*Material shown:*
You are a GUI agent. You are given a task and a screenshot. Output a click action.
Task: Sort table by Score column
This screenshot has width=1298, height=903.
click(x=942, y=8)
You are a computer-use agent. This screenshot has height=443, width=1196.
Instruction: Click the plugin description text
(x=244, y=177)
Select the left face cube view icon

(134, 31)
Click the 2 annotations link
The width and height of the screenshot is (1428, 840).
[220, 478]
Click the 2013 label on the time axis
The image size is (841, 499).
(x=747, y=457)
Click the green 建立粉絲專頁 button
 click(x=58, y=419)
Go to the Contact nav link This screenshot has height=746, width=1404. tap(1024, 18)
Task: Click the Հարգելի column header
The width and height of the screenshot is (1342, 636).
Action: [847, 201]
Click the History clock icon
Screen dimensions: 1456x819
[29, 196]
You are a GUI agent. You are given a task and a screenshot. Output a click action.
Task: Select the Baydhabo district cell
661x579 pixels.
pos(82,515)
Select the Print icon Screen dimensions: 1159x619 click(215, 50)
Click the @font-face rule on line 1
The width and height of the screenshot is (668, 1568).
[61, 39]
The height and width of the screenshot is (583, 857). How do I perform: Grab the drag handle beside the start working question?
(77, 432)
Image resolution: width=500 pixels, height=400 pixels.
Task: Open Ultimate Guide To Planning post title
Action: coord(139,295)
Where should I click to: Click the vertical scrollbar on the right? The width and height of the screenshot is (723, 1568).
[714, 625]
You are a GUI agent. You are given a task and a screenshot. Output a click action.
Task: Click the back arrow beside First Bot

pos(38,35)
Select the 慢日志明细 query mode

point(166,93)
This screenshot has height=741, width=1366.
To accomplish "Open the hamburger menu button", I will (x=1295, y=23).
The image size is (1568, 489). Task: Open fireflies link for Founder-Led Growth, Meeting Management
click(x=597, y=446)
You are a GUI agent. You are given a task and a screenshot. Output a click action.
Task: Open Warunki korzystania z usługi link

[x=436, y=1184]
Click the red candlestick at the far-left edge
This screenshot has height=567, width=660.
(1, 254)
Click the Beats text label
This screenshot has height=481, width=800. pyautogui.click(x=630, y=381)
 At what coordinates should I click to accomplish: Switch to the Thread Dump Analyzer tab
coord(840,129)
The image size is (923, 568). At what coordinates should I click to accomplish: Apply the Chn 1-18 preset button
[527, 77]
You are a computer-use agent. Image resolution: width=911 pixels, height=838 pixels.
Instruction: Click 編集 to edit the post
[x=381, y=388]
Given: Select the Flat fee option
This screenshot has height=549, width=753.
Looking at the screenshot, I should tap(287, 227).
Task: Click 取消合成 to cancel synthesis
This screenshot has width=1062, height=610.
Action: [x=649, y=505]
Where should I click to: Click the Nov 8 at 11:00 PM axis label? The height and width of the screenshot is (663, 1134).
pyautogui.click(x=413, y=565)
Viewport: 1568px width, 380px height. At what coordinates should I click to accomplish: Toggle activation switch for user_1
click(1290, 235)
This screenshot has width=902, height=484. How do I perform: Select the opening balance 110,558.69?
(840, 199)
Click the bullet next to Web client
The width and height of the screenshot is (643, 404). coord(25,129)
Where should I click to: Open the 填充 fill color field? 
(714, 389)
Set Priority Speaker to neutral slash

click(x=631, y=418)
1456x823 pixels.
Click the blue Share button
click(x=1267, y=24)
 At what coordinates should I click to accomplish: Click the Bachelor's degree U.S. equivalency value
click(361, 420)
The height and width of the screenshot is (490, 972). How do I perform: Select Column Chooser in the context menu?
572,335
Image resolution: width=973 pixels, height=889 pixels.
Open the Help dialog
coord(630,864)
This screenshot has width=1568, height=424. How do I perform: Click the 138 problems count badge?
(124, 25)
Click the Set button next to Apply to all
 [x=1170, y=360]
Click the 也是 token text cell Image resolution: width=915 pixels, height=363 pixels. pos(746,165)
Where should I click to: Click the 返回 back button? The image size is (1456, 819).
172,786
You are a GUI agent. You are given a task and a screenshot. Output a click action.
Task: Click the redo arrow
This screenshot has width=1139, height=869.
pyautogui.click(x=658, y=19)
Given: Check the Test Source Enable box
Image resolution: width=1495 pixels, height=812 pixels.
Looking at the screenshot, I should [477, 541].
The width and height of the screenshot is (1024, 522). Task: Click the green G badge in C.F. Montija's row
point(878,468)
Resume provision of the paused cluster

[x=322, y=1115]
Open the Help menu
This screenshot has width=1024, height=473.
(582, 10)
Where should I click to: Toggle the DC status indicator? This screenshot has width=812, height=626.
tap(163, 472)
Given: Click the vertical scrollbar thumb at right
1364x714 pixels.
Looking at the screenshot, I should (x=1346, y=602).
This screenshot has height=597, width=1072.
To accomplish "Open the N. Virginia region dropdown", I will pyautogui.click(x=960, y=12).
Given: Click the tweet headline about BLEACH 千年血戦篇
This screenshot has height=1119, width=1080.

*Given request:*
Please reproduce all the rows above, replacing every "GUI agent" with "screen agent" and changing nothing else.

*The output:*
You are a screen agent. You are given a task and a screenshot. Output a click action.
Task: Sort table by Score column
This screenshot has width=1298, height=903.
click(x=942, y=8)
You are a computer-use agent. This screenshot has height=443, width=1196.
Instruction: Click the plugin description text
(x=244, y=177)
Select the left face cube view icon

(134, 31)
Click the 2 annotations link
The width and height of the screenshot is (1428, 840).
[220, 478]
Click the 2013 label on the time axis
The image size is (841, 499).
(x=747, y=457)
Click the green 建立粉絲專頁 button
 click(x=58, y=419)
Go to the Contact nav link This screenshot has height=746, width=1404. tap(1024, 18)
Task: Click the Հարգելի column header
The width and height of the screenshot is (1342, 636).
Action: [847, 201]
Click the History clock icon
Screen dimensions: 1456x819
[29, 196]
You are a screen agent. You are given a task and a screenshot. Output a click action.
Task: Select the Baydhabo district cell
661x579 pixels.
pos(82,515)
Select the Print icon Screen dimensions: 1159x619 click(215, 50)
Click the @font-face rule on line 1
The width and height of the screenshot is (668, 1568).
[61, 39]
The height and width of the screenshot is (583, 857). How do I perform: Grab the drag handle beside the start working question?
(77, 432)
Image resolution: width=500 pixels, height=400 pixels.
Task: Open Ultimate Guide To Planning post title
Action: coord(139,295)
Where should I click to: Click the vertical scrollbar on the right? The width and height of the screenshot is (723, 1568).
[714, 625]
You are a screen agent. You are given a task and a screenshot. Output a click action.
Task: Click the back arrow beside First Bot

pos(38,35)
Select the 慢日志明细 query mode

point(166,93)
This screenshot has height=741, width=1366.
To accomplish "Open the hamburger menu button", I will (x=1295, y=23).
The image size is (1568, 489). Task: Open fireflies link for Founder-Led Growth, Meeting Management
click(x=597, y=446)
You are a screen agent. You are given a task and a screenshot. Output a click action.
Task: Open Warunki korzystania z usługi link

[x=436, y=1184]
Click the red candlestick at the far-left edge
This screenshot has height=567, width=660.
(1, 254)
Click the Beats text label
This screenshot has height=481, width=800. pyautogui.click(x=630, y=381)
 At what coordinates should I click to accomplish: Switch to the Thread Dump Analyzer tab
coord(840,129)
The image size is (923, 568). At what coordinates should I click to accomplish: Apply the Chn 1-18 preset button
[527, 77]
You are a computer-use agent. Image resolution: width=911 pixels, height=838 pixels.
Instruction: Click 編集 to edit the post
[x=381, y=388]
Given: Select the Flat fee option
This screenshot has height=549, width=753.
Looking at the screenshot, I should tap(287, 227).
Task: Click 取消合成 to cancel synthesis
This screenshot has width=1062, height=610.
Action: [x=649, y=505]
Where should I click to: Click the Nov 8 at 11:00 PM axis label? The height and width of the screenshot is (663, 1134).
pyautogui.click(x=413, y=565)
Viewport: 1568px width, 380px height. At what coordinates should I click to accomplish: Toggle activation switch for user_1
click(1290, 235)
This screenshot has width=902, height=484. How do I perform: Select the opening balance 110,558.69?
(840, 199)
Click the bullet next to Web client
The width and height of the screenshot is (643, 404). coord(25,129)
Where should I click to: Open the 填充 fill color field? 
(714, 389)
Set Priority Speaker to neutral slash

click(x=631, y=418)
1456x823 pixels.
Click the blue Share button
click(x=1267, y=24)
 At what coordinates should I click to accomplish: Click the Bachelor's degree U.S. equivalency value
click(361, 420)
The height and width of the screenshot is (490, 972). How do I perform: Select Column Chooser in the context menu?
572,335
Image resolution: width=973 pixels, height=889 pixels.
Open the Help dialog
coord(630,864)
This screenshot has width=1568, height=424. How do I perform: Click the 138 problems count badge?
(124, 25)
Click the Set button next to Apply to all
 [x=1170, y=360]
Click the 也是 token text cell Image resolution: width=915 pixels, height=363 pixels. pos(746,165)
Where should I click to: Click the 返回 back button? The image size is (1456, 819).
172,786
You are a screen agent. You are given a task and a screenshot. Output a click action.
Task: Click the redo arrow
This screenshot has width=1139, height=869.
pyautogui.click(x=658, y=19)
Given: Check the Test Source Enable box
Image resolution: width=1495 pixels, height=812 pixels.
Looking at the screenshot, I should [477, 541].
The width and height of the screenshot is (1024, 522). Task: Click the green G badge in C.F. Montija's row
point(878,468)
Resume provision of the paused cluster

[x=322, y=1115]
Open the Help menu
This screenshot has width=1024, height=473.
(582, 10)
Where should I click to: Toggle the DC status indicator? This screenshot has width=812, height=626.
tap(163, 472)
Given: Click the vertical scrollbar thumb at right
1364x714 pixels.
Looking at the screenshot, I should (x=1346, y=602).
This screenshot has height=597, width=1072.
To accomplish "Open the N. Virginia region dropdown", I will pyautogui.click(x=960, y=12).
Given: Click the tweet headline about BLEACH 千年血戦篇
This screenshot has height=1119, width=1080.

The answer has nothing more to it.